The next morning I woke up at The Brown Hotel, between the cool, luscious, high- thread count sheets to the sound of, well, nothing. No Julia morning chirping, no baby music songs. Solemnly I showered, dressed and checked the time. I bolted from the Brown with my binder of writer selections pre-selected for class discussion by the workshop leader, my workshop sample, ball point pens, highlighters, cell phone and work Blackberry. My clog clad feet sprinted along the two blocks that stretched to my classroom, my cell phone jammed under my left ear, my purse dangling from my right shoulder. Binder jammed under a pit. I hurried past a gnarled, curled tree whose strong bows held pom-pom sized magnolias, spraying out two stories high. The heavily scented air punche my nose. hard. I was far from New York City in so many ways.
“ Hi, Mom,” I said passing the public library, “How are my girls doing?”
“ Julia it’s your Mommy on the phone!” my mother said with enough volume so I could hear. And with that my stomach formed into a French knot, another loop, and another warm, exquisite torture.
“Say hi Julia! Say hi!”
Heavy breathing followed. Some days, when lucky , a BA ba, BA would rise into the receiver.

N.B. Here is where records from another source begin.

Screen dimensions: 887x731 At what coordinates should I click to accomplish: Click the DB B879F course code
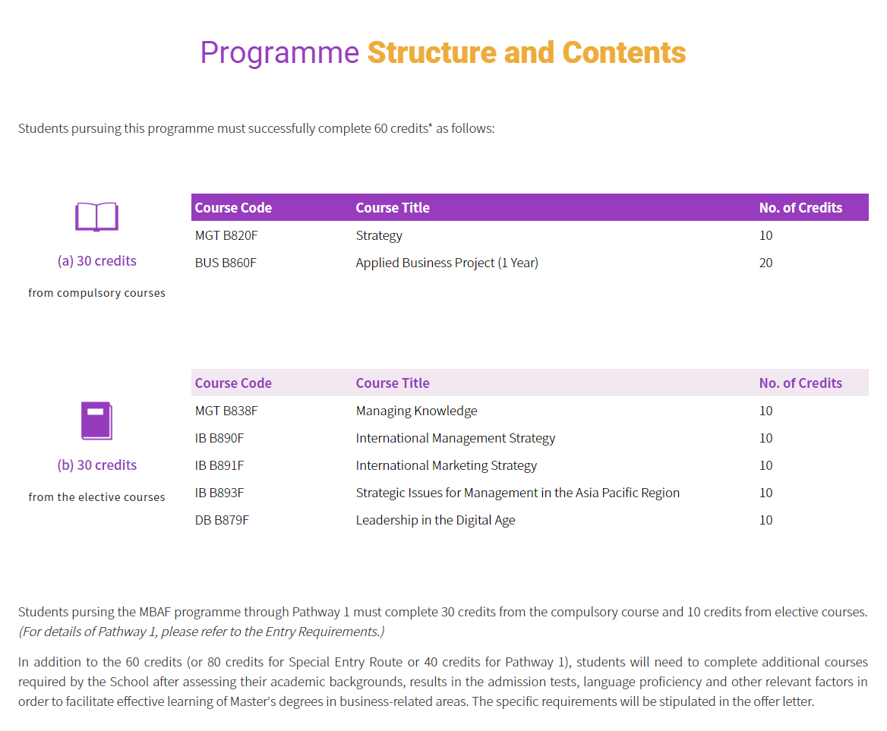222,520
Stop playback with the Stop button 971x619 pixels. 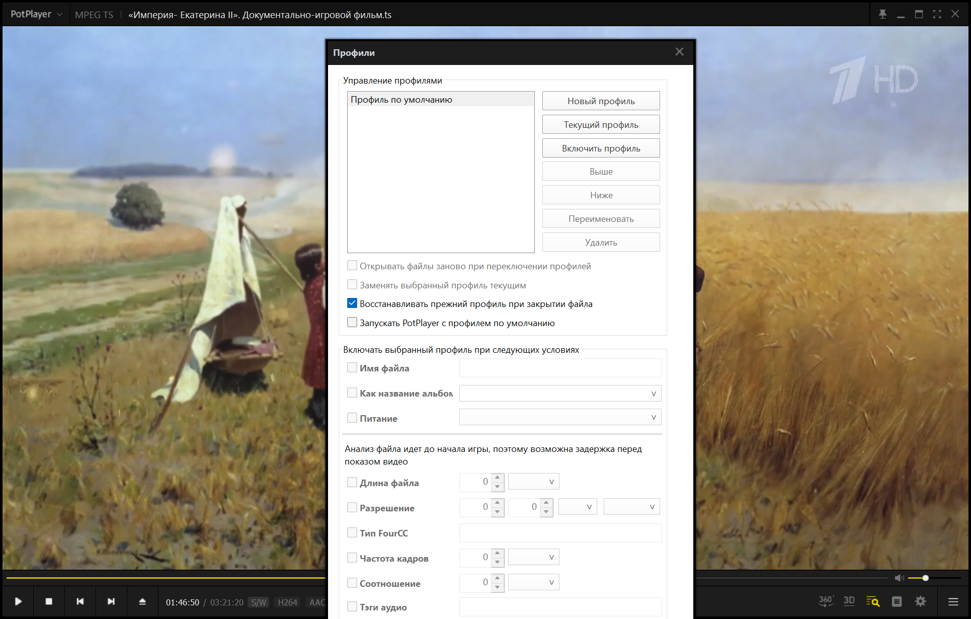pos(49,601)
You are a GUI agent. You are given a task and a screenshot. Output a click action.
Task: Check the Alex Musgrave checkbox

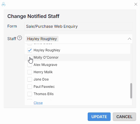point(30,65)
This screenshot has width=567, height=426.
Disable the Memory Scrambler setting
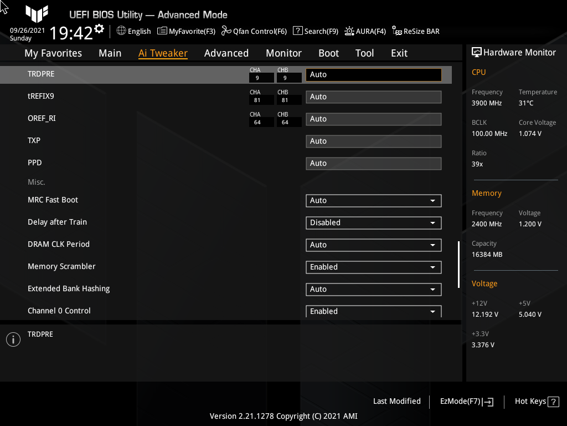[x=373, y=267]
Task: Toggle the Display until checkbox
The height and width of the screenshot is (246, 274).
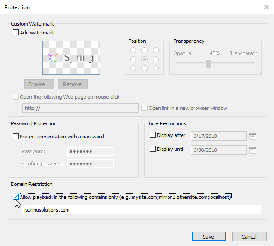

A week after Julia and I came home, back in February, Ronda gave my this advice. “When you’re working Mom, whereever you are you think you should be in the other place. Home? Work? You are constantly wishing things were different.”
I thought I understood her edict back in February, and again after I’d returned to work during the last dregs of March. Only now I really did. So, after two days of living solely as a writer, mothering by remote control, dialing in between lectures, and swimming in the warm waters of creatively and literature, I let go. I let grandma, be grandma. I trusted.
I’d forgotten how much I love the company of writers. Grad school, for me is a Petri dish of warm riches. A gift I can’t wait to share with my daughter.